The UK architecture sector is caught up in a skills shortage exacerbated by uncertainty over Brexit. In a candidates’ recruitment market, how should practices respond? Sponsored by Bespoke Careers
- Emily Booth, AJ editor, (chair)
- Sarah Brown, director, TateHindle
- Monica Coffey, partner, Stockwool
- James Cons, managing director, Leslie Jones Architects
- Lisa Delaney, HR manager, Woods Bagot
- Gemma Francis, HR manager, KSS Design Group
- John McRae, partner, Orms
- Paul Medhurst, regional practice manager, Atkins
- Leo Pemberton, associate director, Bespoke Careers
- Mark Rowe, partner, Penoyre & Prasad
- Lindsay Urquhart, CEO, Bespoke Careers
Two months on from the original Brexit deadline, politicians remain locked in negotiations and confusion reigns. But what is no longer in doubt is the impact that the UK’s vote to leave the EU has already had on the architecture profession’s recruitment landscape.
Data from recruitment agency Bespoke Careers shows that the 2016 referendum has contributed to what it describes as an ‘acute skills shortage’. Its research reveals a whopping 77 per cent increase in vacancies at its London office, compared with the six-month period before the poll.
Unsurprisingly, the number of EU nationals the agency introduced to UK practices in this period is also down by 35 per cent. This drop mirrors figures released last year by the ARB, which showed a 42 per cent drop in EU architects registering with the body, though more recent figures show the numbers are climbing back up.
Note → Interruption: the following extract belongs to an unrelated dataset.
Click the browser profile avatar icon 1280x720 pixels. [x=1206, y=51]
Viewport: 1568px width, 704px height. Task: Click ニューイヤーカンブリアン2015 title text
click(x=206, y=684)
You’ve got to have an HR plan for every person in the business. Few people want to continue doing just what they are doing
But it’s not just Brexit that’s biting recruitment prospects. In London, especially, the high cost of living and relatively low salaries on offer are exacerbating the skills shortage.
In such a candidate-starved market, the days of being able to cherry-pick talent from architecture schools’ final shows seem long gone. Stockwool’s Monica Coffey says she has seen a 50 per cent drop-off in the numbers coming through the door.
‘We’re getting savvy at keeping hold of people but the reality is that the number of applicants coming through is going to be very difficult,’ she says.
So how should practices be responding to the challenge of hiring staff? And how to handle a new generation of ambitious young architects looking for swift career progression? The AJ assembled a group of leading architects for a roundtable discussion at Bespoke’s HQ in Clerkenwell to discuss the best approaches for candidates and employers.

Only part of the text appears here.